STORED DATA →

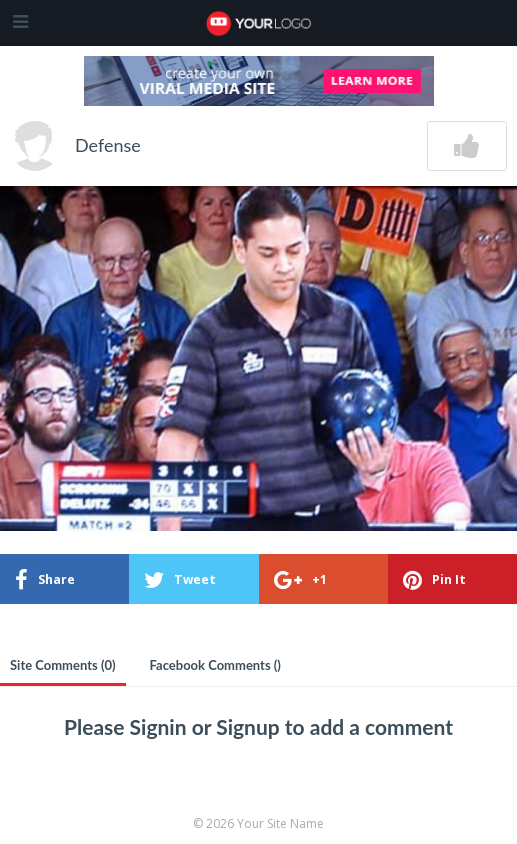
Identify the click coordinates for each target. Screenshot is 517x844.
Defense (108, 145)
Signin (161, 726)
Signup (250, 726)
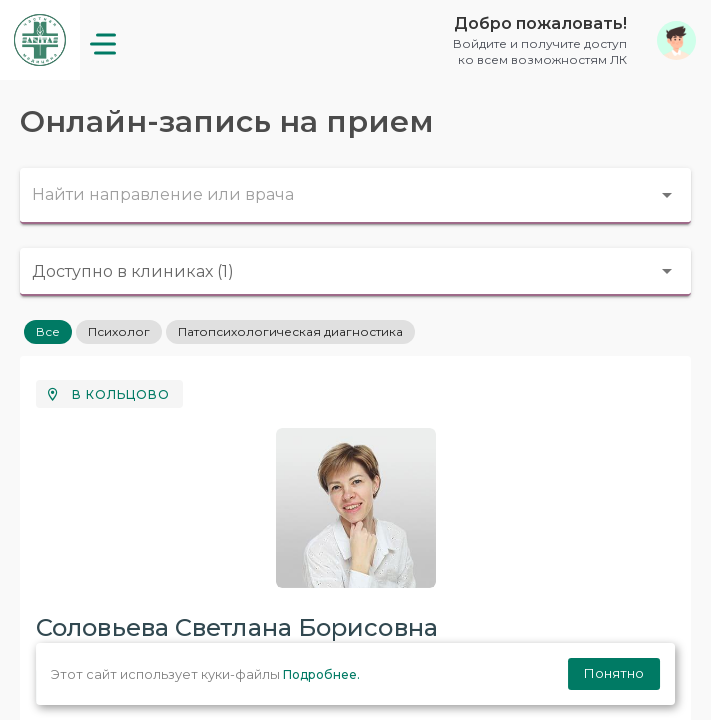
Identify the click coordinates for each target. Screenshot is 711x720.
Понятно (614, 673)
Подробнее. (321, 674)
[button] (567, 39)
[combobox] (355, 196)
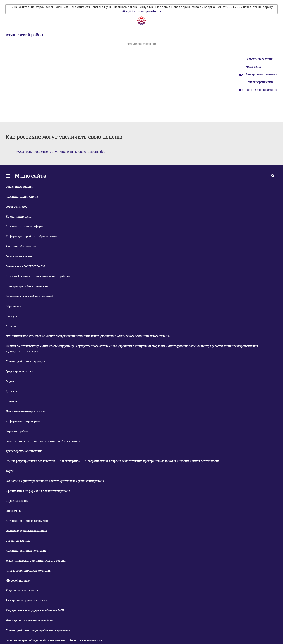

WORK TO COMPLETE → List each line of the items above that contains the word "click".

OUTPUT FOR THIS EXERCISE →
Identify the click coordinates for each target. Screenshot is 517x844.
Identify the click coordinates for each target. Screenshot is 711x720.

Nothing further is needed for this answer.